**Description of the task**: The line containing "Click the CONSTRUCT logo in top left" marks where copying starts, so set down that line and each one after it exactly, through the end of the records.

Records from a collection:
__________________________________________________

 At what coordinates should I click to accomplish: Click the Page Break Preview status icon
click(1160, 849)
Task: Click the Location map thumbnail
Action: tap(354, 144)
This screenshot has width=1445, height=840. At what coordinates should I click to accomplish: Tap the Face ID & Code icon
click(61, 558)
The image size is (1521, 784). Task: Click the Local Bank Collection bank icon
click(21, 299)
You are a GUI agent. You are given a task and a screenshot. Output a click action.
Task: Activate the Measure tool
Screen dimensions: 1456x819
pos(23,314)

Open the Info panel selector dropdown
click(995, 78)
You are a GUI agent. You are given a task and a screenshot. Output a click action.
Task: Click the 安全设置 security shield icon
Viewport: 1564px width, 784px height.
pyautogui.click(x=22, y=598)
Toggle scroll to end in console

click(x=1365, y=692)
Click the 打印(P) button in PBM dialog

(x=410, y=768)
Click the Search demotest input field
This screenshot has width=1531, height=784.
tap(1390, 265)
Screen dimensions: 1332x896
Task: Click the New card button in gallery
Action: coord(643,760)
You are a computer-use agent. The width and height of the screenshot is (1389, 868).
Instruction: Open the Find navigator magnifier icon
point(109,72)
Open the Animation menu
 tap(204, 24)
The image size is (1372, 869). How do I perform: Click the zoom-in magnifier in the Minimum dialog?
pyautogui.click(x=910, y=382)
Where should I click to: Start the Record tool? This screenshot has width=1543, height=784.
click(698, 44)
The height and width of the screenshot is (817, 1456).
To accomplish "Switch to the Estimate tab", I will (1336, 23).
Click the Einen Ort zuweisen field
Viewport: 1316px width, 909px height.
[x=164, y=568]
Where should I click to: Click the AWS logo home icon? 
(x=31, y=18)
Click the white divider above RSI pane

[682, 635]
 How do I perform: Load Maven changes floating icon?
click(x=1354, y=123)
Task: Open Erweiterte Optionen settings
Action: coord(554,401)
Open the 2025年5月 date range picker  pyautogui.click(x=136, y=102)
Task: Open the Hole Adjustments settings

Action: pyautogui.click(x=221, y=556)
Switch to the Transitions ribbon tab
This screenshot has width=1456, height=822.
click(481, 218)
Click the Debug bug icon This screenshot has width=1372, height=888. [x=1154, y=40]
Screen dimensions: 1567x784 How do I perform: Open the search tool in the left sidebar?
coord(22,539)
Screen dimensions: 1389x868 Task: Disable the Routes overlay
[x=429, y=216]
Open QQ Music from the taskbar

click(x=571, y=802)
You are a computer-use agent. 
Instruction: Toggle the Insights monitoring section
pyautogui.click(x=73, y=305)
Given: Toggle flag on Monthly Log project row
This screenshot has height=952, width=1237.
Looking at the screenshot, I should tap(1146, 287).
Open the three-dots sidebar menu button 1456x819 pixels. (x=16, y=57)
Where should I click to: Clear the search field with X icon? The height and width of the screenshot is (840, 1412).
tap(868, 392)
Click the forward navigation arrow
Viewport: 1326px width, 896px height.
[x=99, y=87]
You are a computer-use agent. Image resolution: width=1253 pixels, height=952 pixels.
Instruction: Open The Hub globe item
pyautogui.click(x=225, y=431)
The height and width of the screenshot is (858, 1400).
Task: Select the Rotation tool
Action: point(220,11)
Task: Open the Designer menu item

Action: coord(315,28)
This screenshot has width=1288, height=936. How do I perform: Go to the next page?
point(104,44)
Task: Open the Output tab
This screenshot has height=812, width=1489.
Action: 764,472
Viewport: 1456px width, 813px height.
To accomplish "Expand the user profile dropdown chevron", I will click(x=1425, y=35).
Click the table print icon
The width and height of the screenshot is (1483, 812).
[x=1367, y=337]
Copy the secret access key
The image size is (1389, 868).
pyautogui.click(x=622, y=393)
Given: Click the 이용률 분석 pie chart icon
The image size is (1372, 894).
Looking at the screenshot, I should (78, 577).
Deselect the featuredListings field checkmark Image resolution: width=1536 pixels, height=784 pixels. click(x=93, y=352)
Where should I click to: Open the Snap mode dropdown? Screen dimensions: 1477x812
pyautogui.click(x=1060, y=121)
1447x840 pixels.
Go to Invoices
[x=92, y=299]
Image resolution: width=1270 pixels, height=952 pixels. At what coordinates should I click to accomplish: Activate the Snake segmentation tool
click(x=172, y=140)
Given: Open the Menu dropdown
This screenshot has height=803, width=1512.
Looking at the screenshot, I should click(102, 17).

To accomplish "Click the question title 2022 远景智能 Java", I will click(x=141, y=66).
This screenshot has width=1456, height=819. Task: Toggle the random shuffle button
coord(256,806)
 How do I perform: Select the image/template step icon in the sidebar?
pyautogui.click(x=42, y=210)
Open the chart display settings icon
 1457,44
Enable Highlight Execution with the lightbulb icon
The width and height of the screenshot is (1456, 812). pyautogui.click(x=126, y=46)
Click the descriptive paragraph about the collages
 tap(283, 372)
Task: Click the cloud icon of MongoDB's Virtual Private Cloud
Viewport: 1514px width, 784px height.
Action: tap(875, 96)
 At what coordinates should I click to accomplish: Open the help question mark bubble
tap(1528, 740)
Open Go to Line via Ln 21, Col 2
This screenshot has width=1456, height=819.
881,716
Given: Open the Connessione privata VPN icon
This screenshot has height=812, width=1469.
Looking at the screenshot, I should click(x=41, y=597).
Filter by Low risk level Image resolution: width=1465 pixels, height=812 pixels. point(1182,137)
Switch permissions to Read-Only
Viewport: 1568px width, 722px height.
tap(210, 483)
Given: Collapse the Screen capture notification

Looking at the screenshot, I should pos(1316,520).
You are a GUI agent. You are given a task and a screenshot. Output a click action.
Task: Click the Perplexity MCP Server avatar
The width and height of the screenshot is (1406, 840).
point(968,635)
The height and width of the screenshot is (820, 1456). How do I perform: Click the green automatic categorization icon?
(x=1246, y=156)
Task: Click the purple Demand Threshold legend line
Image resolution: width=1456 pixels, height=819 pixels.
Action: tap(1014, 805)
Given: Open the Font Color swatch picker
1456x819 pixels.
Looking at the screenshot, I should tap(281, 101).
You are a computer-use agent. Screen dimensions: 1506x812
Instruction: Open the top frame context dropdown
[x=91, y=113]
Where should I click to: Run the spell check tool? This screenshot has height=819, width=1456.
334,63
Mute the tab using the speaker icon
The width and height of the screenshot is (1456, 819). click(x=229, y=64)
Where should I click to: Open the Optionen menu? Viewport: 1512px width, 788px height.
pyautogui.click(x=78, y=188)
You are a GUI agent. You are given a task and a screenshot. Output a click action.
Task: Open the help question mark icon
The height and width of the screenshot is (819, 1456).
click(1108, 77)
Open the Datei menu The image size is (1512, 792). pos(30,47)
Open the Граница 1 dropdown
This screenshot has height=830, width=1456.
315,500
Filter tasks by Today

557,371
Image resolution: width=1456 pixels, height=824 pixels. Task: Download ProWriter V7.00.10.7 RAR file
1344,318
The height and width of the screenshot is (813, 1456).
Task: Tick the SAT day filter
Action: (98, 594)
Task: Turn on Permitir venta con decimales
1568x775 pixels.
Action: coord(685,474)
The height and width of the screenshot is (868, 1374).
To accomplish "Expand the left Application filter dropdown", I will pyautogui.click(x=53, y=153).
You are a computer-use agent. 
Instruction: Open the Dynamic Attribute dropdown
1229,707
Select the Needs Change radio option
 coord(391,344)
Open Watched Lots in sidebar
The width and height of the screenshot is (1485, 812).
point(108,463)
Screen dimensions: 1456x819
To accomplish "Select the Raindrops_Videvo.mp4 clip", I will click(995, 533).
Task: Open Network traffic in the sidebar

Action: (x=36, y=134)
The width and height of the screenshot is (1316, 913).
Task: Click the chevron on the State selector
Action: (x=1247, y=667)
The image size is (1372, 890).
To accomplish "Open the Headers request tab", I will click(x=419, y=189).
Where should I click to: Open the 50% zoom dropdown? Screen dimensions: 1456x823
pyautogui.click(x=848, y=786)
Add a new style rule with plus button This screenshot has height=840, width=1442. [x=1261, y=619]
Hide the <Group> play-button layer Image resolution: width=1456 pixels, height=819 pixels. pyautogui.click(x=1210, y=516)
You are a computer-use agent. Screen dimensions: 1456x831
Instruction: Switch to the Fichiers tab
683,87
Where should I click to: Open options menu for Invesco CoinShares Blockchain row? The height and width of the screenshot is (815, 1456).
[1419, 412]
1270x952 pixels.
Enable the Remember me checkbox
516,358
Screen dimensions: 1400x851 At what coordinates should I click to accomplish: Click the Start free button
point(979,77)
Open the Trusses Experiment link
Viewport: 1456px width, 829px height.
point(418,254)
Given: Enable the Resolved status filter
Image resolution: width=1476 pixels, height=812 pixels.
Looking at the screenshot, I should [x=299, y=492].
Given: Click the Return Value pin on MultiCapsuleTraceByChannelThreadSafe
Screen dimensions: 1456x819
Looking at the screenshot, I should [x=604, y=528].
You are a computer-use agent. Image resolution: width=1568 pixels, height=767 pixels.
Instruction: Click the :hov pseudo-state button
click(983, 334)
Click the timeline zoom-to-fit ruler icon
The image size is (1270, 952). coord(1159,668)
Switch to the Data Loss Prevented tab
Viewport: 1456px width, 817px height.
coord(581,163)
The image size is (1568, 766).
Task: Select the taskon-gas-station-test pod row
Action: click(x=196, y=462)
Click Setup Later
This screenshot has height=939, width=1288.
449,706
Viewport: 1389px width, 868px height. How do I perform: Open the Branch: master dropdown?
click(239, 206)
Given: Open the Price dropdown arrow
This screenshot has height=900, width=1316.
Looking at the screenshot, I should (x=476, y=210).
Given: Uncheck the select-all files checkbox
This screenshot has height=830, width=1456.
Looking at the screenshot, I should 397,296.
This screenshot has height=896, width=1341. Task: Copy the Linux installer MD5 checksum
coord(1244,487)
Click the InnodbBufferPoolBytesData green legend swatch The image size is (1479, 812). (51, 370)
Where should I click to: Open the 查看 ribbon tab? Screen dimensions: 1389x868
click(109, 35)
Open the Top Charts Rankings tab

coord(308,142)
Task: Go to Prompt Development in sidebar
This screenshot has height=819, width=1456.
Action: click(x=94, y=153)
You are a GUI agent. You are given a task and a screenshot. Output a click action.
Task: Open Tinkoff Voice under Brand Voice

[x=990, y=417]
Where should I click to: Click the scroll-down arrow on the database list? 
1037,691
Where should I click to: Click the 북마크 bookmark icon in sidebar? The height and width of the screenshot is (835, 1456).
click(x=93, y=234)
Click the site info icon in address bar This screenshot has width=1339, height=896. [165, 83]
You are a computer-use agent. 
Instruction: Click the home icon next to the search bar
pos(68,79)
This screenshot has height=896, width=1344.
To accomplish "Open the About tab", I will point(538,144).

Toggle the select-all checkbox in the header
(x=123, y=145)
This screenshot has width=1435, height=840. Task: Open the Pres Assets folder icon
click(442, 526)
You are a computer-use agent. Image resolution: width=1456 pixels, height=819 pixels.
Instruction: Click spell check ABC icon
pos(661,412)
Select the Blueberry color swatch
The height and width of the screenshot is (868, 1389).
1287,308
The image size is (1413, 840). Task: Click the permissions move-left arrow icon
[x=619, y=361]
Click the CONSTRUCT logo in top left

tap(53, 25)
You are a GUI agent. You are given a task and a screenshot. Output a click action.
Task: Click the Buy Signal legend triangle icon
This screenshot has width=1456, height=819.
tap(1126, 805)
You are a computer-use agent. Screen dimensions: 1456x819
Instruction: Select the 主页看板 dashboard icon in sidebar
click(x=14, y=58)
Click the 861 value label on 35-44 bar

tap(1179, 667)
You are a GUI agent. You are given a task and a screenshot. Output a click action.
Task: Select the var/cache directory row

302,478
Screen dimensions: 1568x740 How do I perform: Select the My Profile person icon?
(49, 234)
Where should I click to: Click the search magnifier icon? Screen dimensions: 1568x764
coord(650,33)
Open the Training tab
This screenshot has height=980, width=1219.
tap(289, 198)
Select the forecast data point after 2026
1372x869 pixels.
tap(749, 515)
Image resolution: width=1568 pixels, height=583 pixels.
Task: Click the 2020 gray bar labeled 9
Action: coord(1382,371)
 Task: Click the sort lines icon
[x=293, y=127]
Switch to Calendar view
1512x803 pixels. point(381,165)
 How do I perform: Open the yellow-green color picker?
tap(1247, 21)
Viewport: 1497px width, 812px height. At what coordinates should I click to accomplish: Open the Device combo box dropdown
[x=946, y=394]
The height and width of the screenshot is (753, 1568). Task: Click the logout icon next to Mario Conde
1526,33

__________________________________________________

**Exercise answer**:
Click the CONSTRUCT logo in top left

tap(53, 25)
You are a GUI agent. You are given a task and a screenshot. Output a click action.
Task: Click the Buy Signal legend triangle icon
This screenshot has width=1456, height=819.
tap(1126, 805)
You are a computer-use agent. Screen dimensions: 1456x819
Instruction: Select the 主页看板 dashboard icon in sidebar
click(x=14, y=58)
Click the 861 value label on 35-44 bar

tap(1179, 667)
You are a GUI agent. You are given a task and a screenshot. Output a click action.
Task: Select the var/cache directory row

302,478
Screen dimensions: 1568x740 How do I perform: Select the My Profile person icon?
(49, 234)
Where should I click to: Click the search magnifier icon? Screen dimensions: 1568x764
coord(650,33)
Open the Training tab
This screenshot has height=980, width=1219.
tap(289, 198)
Select the forecast data point after 2026
1372x869 pixels.
tap(749, 515)
Image resolution: width=1568 pixels, height=583 pixels.
Task: Click the 2020 gray bar labeled 9
Action: coord(1382,371)
 Task: Click the sort lines icon
[x=293, y=127]
Switch to Calendar view
1512x803 pixels. point(381,165)
 How do I perform: Open the yellow-green color picker?
tap(1247, 21)
Viewport: 1497px width, 812px height. At what coordinates should I click to accomplish: Open the Device combo box dropdown
[x=946, y=394]
The height and width of the screenshot is (753, 1568). Task: Click the logout icon next to Mario Conde
1526,33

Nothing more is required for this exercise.